Selon Andréanne Larouche, une « urgence » se fait d’ailleurs sentir dans Brome-Missisquoi. L’absence depuis janvier 2017 à l’Assemblée nationale du député sortant, Pierre Paradis, après qu’il ait subi une commotion cérébrale, a laissé des traces. « Il y a une urgence des élus à faire avancer les dossiers. On me parle encore de la trop longue absence des deux dernières années. (...) Je me suis rendue compte qu’ils ont besoin de positif, de quelqu’un qui les représente et qui connaît les enjeux », affirme-t-elle. 

Bien qu’elle se soit mis au travail sitôt son investiture confirmée en mai dernier, la candidate considère par ailleurs que la campagne a été trop courte. La vaste superficie couverte par la circonscription de Brome-Missisquoi fait en sorte que les maires des différentes municipalités, représentants d’organismes et citoyens sont nombreux. Elle dit n’avoir ménagé aucun effort pour aller à la rencontre du plus grand nombre possible. 

Priorités

À cet effet, Andréanne Larouche entend « rétablir le canal de communication » entre la population, les élus, les organismes, les gens d’affaires et le bureau du député, si elle est élue.

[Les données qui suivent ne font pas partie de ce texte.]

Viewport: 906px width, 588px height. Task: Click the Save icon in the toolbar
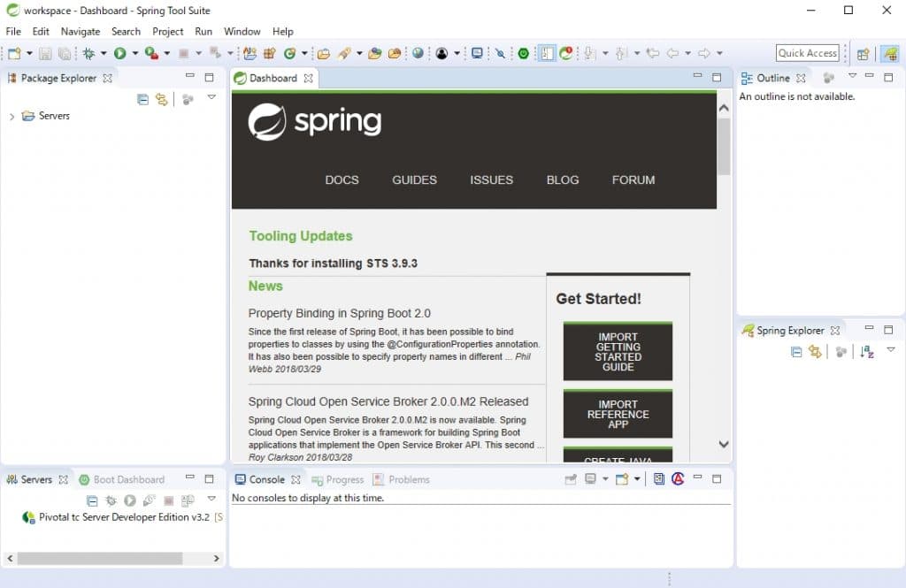pos(45,53)
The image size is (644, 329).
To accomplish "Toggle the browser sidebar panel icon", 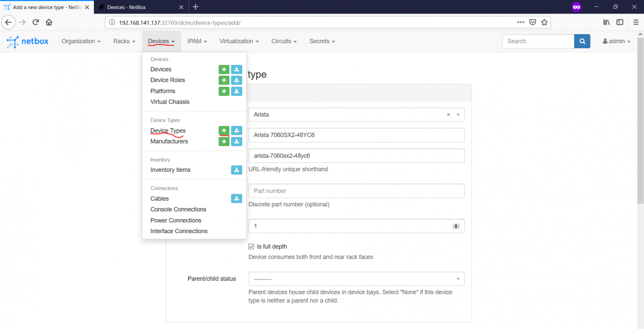I will 620,22.
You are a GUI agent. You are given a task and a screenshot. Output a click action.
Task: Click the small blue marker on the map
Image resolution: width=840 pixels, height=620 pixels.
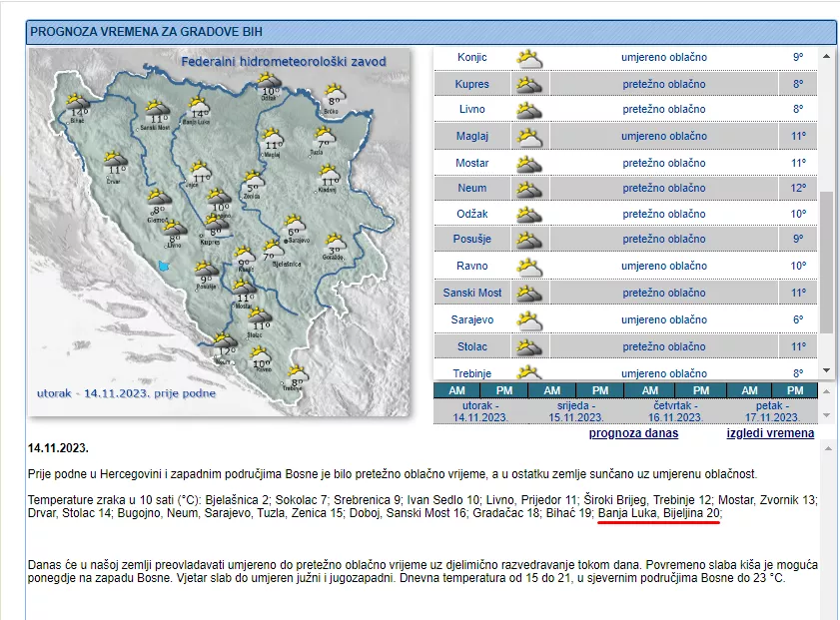tap(164, 266)
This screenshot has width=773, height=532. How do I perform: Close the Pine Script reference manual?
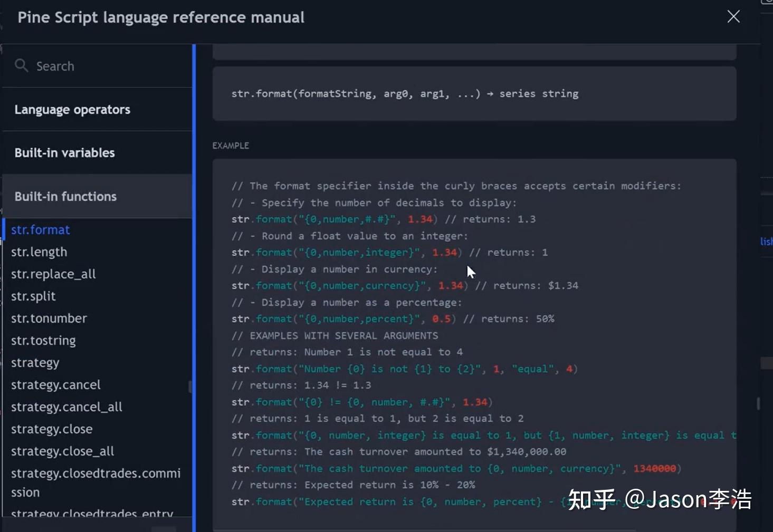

Celle qui a oeuvré à la mise en place de rencontres citoyennes à titre d’attachée politique de l’ex-député fédéral de Brome-Missisquoi, Christian Ouellet, entend reprendre ce modèle. 

La représentante du Parti québécois a par ailleurs profité de l’occasion vendredi pour réitérer ses engagements et priorités, qui se déclinent dans une longue liste. Andréanne Larouche croit cependant que les toutes les questions d’économie, de santé et d’éducation sont au coeur des préoccupations des électeurs de la région. « Je me suis rendue compte que notre programme répond à plusieurs demandes des groupes que j’ai rencontrés », dit-elle. 

Mme Larouche affirme par ailleurs être la seule candidate à avoir rencontré le président de la commission scolaire du Val-des-Cerfs, Paul Sarrazin, pour mieux connaître la réalité du milieu de l’éducation. « Il y a plusieurs points qui accrochent dans le programme de la CAQ, comme la maternelle à quatre ans. La commission scolaire ne voit pas comment ça peut être possible », dit-elle. 

Celle qu’un récent sondage Mainstreet Research a placé au deuxième rang, derrière la caquiste Isabelle Charest, mais suivie de très près par la libérale Ingrid Marini, croit que tout est encore possible. Sa présence « sur le terrain » et son important engagement dans la région au cours des dernières années contribueront à convaincre des indécis de rallier ses supporteurs, croit-elle.